She had now raised her head from Phyllis' shoulder, but was still holding her tightly--a hand on each of her arms, and her face within an inch of the girl's face.

Phyllis kissed her softly on each cheek.

"My poor dear!" she said, "what can have happened to you?"

"Nothing--nothing! I tell you that nothing has happened to me," cried Ella, with a vehemence that almost amounted to fierceness in her voice. "Would I be here with you now if anything had happened to me? tell me that. I came to you--ah! women have no guardian angels, but they have sisters who are equally good and pure, and you are my sister --my sister--better than all the angels that ever sang a dirge over a lost soul that they put forth no hand to save. You will not let me go, darling Phyllis, you will not let me go even if I tell you that I want to go. Don't believe me, Phyllis; I don't want to go--I don't want to be lost, and if I leave you I am lost. You will keep me, dear, will you not?"

"Until the end of the world," said Phyllis. "Come, dearest Ella, tell me what is the matter--why you have come to me in that lovely costume.
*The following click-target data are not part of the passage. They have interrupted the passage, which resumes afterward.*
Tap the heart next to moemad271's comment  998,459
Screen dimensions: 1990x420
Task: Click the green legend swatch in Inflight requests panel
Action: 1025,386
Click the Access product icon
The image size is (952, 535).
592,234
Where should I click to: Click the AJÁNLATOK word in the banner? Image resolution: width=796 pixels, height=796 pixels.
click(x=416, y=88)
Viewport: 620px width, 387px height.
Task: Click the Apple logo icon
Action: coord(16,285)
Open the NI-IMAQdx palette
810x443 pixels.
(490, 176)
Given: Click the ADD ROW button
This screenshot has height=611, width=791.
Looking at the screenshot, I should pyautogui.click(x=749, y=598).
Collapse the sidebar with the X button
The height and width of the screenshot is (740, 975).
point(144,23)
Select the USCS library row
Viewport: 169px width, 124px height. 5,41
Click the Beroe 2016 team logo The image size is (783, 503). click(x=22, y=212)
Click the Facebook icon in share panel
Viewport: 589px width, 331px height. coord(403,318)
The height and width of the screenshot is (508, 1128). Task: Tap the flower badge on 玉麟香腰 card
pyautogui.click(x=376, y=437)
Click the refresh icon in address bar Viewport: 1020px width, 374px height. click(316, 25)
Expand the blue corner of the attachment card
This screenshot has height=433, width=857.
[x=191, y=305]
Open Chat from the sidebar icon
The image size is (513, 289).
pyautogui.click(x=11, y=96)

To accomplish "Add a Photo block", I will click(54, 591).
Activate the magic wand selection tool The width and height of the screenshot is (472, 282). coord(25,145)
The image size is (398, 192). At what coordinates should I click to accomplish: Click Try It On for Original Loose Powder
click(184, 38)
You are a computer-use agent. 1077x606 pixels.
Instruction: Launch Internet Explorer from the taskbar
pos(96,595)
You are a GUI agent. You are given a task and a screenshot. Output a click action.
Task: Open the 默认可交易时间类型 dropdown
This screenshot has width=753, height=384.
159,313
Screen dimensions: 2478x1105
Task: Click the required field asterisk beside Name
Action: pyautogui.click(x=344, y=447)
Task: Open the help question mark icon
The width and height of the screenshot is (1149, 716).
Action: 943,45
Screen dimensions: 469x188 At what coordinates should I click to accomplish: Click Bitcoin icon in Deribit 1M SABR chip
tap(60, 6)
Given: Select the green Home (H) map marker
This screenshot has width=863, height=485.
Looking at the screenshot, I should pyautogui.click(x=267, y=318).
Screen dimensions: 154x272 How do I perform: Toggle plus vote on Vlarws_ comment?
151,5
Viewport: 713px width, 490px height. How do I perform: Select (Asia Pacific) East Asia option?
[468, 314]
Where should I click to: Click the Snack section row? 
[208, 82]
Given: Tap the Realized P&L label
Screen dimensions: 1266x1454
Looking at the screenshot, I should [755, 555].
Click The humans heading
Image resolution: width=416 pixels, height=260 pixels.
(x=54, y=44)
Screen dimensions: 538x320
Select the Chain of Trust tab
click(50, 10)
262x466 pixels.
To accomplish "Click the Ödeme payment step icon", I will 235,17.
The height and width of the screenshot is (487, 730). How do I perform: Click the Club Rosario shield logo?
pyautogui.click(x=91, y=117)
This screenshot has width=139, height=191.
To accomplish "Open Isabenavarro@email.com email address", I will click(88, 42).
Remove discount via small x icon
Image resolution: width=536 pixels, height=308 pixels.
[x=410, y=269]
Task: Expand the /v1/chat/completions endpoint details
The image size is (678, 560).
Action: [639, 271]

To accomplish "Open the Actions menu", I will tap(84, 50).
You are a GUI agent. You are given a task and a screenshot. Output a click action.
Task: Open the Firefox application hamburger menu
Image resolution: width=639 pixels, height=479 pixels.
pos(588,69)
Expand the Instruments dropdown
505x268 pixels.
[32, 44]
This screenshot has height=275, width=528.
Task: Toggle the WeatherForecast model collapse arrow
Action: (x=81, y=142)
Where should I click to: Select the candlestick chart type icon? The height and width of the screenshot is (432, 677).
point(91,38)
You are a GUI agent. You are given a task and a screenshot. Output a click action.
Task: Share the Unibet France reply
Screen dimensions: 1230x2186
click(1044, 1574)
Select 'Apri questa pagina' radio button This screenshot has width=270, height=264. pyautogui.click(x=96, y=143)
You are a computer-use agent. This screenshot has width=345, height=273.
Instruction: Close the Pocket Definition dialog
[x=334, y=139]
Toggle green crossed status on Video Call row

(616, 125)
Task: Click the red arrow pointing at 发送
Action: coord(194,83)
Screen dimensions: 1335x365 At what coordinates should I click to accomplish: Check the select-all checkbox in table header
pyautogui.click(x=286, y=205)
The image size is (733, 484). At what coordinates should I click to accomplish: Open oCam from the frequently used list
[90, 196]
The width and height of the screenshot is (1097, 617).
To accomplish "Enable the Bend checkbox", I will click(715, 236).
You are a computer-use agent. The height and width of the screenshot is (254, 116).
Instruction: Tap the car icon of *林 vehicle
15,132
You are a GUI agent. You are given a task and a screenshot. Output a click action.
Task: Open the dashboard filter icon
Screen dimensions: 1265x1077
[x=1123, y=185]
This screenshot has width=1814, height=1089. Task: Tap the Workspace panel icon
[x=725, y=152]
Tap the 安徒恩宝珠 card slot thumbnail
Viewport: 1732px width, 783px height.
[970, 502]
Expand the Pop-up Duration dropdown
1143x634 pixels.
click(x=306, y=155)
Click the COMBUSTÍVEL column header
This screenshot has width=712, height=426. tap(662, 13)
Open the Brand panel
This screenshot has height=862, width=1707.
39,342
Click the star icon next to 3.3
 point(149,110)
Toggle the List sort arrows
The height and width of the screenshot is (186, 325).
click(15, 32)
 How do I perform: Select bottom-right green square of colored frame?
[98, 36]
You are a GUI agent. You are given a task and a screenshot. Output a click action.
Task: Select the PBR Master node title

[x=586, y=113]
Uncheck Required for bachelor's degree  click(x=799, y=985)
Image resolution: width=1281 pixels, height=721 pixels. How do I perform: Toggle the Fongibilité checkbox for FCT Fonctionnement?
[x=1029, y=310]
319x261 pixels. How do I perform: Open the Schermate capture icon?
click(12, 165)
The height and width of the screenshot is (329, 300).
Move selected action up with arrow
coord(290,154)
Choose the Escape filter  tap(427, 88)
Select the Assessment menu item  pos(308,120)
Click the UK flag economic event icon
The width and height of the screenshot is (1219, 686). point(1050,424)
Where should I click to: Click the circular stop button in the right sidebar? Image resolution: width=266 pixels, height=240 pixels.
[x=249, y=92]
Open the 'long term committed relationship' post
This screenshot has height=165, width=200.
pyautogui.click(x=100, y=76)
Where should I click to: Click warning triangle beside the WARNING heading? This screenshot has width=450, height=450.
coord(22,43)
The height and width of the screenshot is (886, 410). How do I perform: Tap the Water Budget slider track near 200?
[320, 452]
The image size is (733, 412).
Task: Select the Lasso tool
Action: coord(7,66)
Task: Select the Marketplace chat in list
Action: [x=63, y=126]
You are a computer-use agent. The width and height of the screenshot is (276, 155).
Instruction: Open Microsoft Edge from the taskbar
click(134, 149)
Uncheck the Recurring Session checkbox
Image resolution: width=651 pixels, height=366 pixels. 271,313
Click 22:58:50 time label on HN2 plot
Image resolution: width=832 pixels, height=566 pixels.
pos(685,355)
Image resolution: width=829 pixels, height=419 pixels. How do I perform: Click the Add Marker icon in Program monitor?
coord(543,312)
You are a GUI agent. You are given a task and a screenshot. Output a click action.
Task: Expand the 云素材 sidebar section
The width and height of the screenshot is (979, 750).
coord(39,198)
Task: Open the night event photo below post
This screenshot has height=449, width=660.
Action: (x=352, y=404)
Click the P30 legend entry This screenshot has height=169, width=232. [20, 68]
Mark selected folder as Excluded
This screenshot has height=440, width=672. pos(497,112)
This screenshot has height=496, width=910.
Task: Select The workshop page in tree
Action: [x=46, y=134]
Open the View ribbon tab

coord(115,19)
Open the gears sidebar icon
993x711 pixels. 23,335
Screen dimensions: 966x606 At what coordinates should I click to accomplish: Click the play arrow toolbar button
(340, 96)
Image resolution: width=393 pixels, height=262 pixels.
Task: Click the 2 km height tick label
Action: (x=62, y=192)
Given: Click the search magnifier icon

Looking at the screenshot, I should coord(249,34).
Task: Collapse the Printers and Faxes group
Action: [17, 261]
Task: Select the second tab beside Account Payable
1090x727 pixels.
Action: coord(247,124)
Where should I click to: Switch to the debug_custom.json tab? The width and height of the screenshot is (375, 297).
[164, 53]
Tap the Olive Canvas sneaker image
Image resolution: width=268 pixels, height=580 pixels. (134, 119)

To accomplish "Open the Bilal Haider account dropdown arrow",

You look as if you were dressed for a bridal."

"A bridal--a bridal? What do you mean by that?" said Ella, with curious eagerness--a suggestion of suspicion was in her tone. She had loosed her hold upon the girl's arms.

Phyllis laughed. She put a hand round Ella's waist and led her to a sofa, saying:

"Let us sit down and talk it all over. That is the lace you told me you picked up at Munich. What a design--lilies!"

"The Virgin's flower--the Virgin's flower! I never thought of that," laughed Ella. "It is for you--not me, this lace. I shall tear it off and--"

"You shall do nothing of the kind," cried Phyllis. "I have heaps of lace--more than I shall ever wear. What a lovely idea that is of yours,--I'm sure it is yours,--sewing the diamonds around the cup of the lilies, like dewdrops. I always did like diamonds on lace. Some people would have us believe that diamonds should only be worn with blue velvet. How commonplace! Where have you been to-night?"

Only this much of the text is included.